Роковая тайна сестер Бронте — страница 134 из 139

— Этим грешным душам гораздо сложнее получить вожделенную Свободу, нежели душам праведным. Для того чтобы изможденный страшными адскими муками дух грешника обрел надлежащую силу, способную помочь ему избавиться от своих неотступных преследователей — Демонов и Эриний, погасить неумолимо пожирающее его пламя и выбраться из заповедного логова Преисподней, необходимо…

Леди Кэтрин на мгновение смолкла и, судорожно глотнув воздух, продолжала:

— Необходимо, чтобы какой-либо простой смертный или же дух праведника, а в исключительных случаях — и дух грешника, ранее получивший Свободу тем же путем, отчаянно возжелал пробудить к жизни его призрак.
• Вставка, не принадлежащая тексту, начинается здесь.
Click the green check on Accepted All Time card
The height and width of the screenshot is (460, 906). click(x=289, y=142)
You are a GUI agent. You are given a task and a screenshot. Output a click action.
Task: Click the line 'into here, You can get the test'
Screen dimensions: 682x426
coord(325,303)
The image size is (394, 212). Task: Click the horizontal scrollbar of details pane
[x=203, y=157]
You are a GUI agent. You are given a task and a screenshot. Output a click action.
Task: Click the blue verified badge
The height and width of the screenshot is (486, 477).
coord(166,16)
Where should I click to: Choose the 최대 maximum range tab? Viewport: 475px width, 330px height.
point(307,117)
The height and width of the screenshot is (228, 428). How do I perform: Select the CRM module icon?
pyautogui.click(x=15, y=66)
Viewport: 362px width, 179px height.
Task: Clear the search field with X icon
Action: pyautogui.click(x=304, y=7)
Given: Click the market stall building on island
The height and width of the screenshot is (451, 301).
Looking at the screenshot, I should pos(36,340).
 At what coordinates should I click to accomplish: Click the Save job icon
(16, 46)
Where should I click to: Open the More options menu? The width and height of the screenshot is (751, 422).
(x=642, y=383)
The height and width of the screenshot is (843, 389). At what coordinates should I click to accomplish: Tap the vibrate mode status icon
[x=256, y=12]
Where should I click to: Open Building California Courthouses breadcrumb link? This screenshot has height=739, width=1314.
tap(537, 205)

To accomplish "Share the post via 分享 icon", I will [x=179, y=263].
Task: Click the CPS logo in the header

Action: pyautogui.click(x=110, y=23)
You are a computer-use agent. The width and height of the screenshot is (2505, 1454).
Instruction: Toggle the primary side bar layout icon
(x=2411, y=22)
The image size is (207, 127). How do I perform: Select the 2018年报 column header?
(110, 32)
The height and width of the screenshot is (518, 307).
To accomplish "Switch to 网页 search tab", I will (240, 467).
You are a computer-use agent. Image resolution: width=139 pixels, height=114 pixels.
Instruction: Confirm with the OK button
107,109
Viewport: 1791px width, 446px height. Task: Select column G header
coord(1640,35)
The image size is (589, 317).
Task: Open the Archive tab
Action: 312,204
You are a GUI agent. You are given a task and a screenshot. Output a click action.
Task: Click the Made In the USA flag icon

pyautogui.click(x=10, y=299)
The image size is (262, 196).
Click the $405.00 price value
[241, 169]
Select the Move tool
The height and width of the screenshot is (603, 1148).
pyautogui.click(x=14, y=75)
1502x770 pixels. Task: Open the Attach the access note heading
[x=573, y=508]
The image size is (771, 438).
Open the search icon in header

Лишь при этом непреложном условии чудо свершится, и осужденный на вечное позорное изгнание грешный дух обретет силу, скинет свои тяжелые оковы и воплотится в Вечность.

— И обо всем этом поведал вам призрак Эмили? — спросила я во власти совершеннейшего недоумения; я ощущала, что нахожусь на грани обморока.

Миледи слабо кивнула в ответ.

— В сущности, эти сведения и составляют всю ту бесценную информацию, какую мне поведал дух моей дорогой сестры за время наших таинственных незабвенных встреч, — пояснила моя знатная собеседница, — Правда, есть еще кое-что, — добавила она после напряженного минутного раздумья, — То, что не дает мне покоя с момента моей последней встречи с призраком Эмили.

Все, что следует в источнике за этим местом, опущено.